++++ TEXTE À LIRE

Il y a quelques semaines, la compagnie Molson, célèbre pour ses boissons jaune pimpant, a fait paraître, à l’idée d’une agence de putes, je veux dire pub, de Montréal, un calendrier promotionnel destiné au client-type de la compagnie : le Serge festif. En passant, si vous ne savez pas de quel calendrier je parle, comptez-vous chanceux.ses et allez plutôt réserver sans délai le calendrier des Alternatives 2009, des éditions du Mémento (http://www.lememento.com/). Je ne veux pas contribuer par ma critique, fusse-t-elle acerbe et fasse-t-elle mouche, à diffuser ce type de matériel, mais pour les curieux.ses, j’ai mis un lien à la fin qui vous expliquera le gros de l’histoire*. Mais laissez-moi d’abord exprimer mon indignation avant de me quitter d’un clic pour aller vous rincer l’œil.

Je vous annonce que la compagnie Molson est partie à la chasse au Serge. Le Serge québécois (Insignificus quebecensis) est une créature-poisson âgée de 18 à 34 ans, dont les principaux intérêts sont, selon les chercheurs, le sport, les voitures et – ce qu’il risque fort peu d’avoir s’il passe trop de temps à s’adonner aux deux premières choses – le sexe. Pour l’appâter, un calendrier de leurres cambrés imitant la séduction, attrait visuel sans plus. Chez Molson, à l’instar de la mousse dans le verre, on reste bien en surface : pas d’édition en braille de ces pitounes. Clairement, le Serge dont on veut faire un homme qui boit, est avant tout un homme qui voit.

Nombreuses femmes comme moi (autour de la quarantaine, avec enfants et/ou carrière, autonomes et essayant de consommer raisonnablement) sont excédées de ces enfantillages rétrogrades qui carburent à l’argent des jeunes Serges : nous passons à l’action. Dans mon cas, on parle de boycotter la grosse Mol tablette que je bois annuellement par nostalgie autour d’un feu de plage nord-côtière.

C’est pas grand chose mais j’en parle autour de moi ; il va en coûter de plus en plus cher aux compagnies de ne servir que ces fantasmes puériles à leur clientèle en ignorant l’impact de cette diarrhée publicitaire sur les non-Serge et sur les femmes du même âge. Elles sont aussi partie prenante de la société et en ont ras le pompon d’encaisser ces publicités réductrices à leur égard, sans parler de l’impact sur les plus jeunes garçons et filles, dont on pollue l’avenir en continuant de déverser, comme si c’était naturel, de telles images dans leur environnement.

++++++++

EXERCICES À FAIRE:
a. Recopiez le passage du texte sur le calendrier Molson en commençant aux mots « Il y a quelques » et en vous arrêtant après les mots « vous rincer l’œil. ».
b. D'après le texte sur le calendrier Molson, quel est l'âge du Serge québécois ?
c. Prolongez le texte sur le calendrier Molson à partir de sa dernière phrase.
Les données n'ont aucun lien avec le texte.

++++ DONNÉES

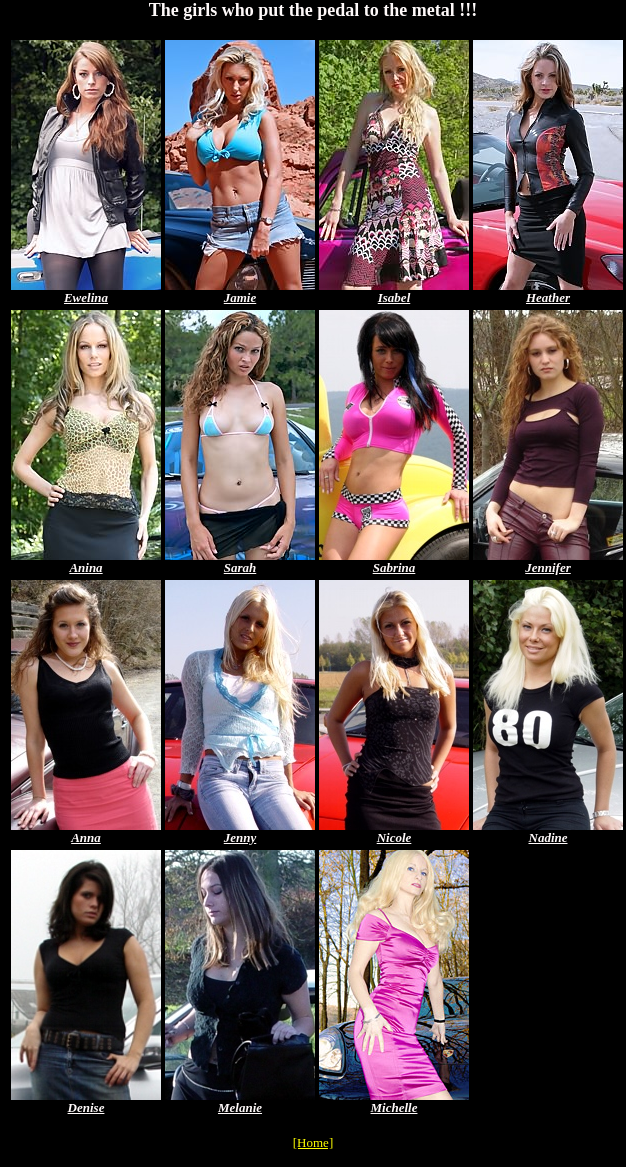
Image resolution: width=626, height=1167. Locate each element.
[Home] (313, 1142)
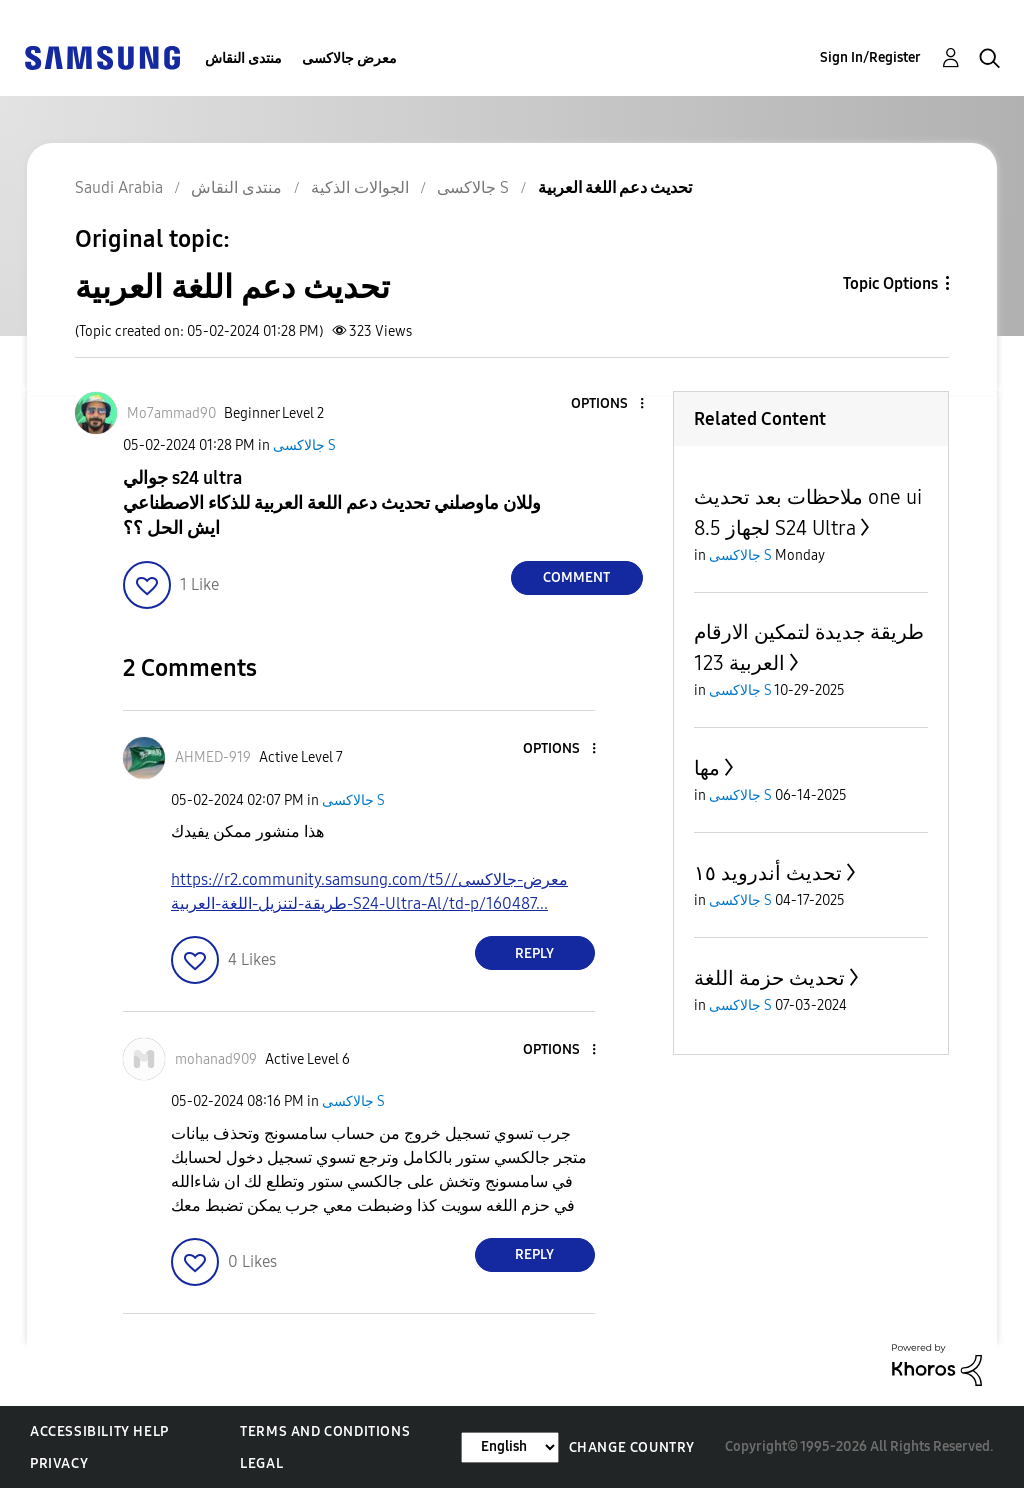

++++++++

RÉPONSES PAR EXERCICE:
a.
Il y a quelques semaines, la compagnie Molson, célèbre pour ses boissons jaune pimpant, a fait paraître, à l’idée d’une agence de putes, je veux dire pub, de Montréal, un calendrier promotionnel destiné au client-type de la compagnie : le Serge festif. En passant, si vous ne savez pas de quel calendrier je parle, comptez-vous chanceux.ses et allez plutôt réserver sans délai le calendrier des Alternatives 2009, des éditions du Mémento (http://www.lememento.com/). Je ne veux pas contribuer par ma critique, fusse-t-elle acerbe et fasse-t-elle mouche, à diffuser ce type de matériel, mais pour les curieux.ses, j’ai mis un lien à la fin qui vous expliquera le gros de l’histoire*. Mais laissez-moi d’abord exprimer mon indignation avant de me quitter d’un clic pour aller vous rincer l’œil.

b. Il a entre 18 et 34 ans.

c.
C’est dans cet environnement que moi, mère indigne, ai eu la mauvaise idée de mettre au monde un enfant. Un petit cerveau tout neuf, l’esprit critique en herbe, nage dans une société où une multitude d’innocentes personnes qui-ne-font-que-leur-boulot – entretenir l’ogre capitaliste de la surconsommation – empoisonnent le paysage de la ville et celui, mental, de mon garçon et de ses ami.e.s du primaire.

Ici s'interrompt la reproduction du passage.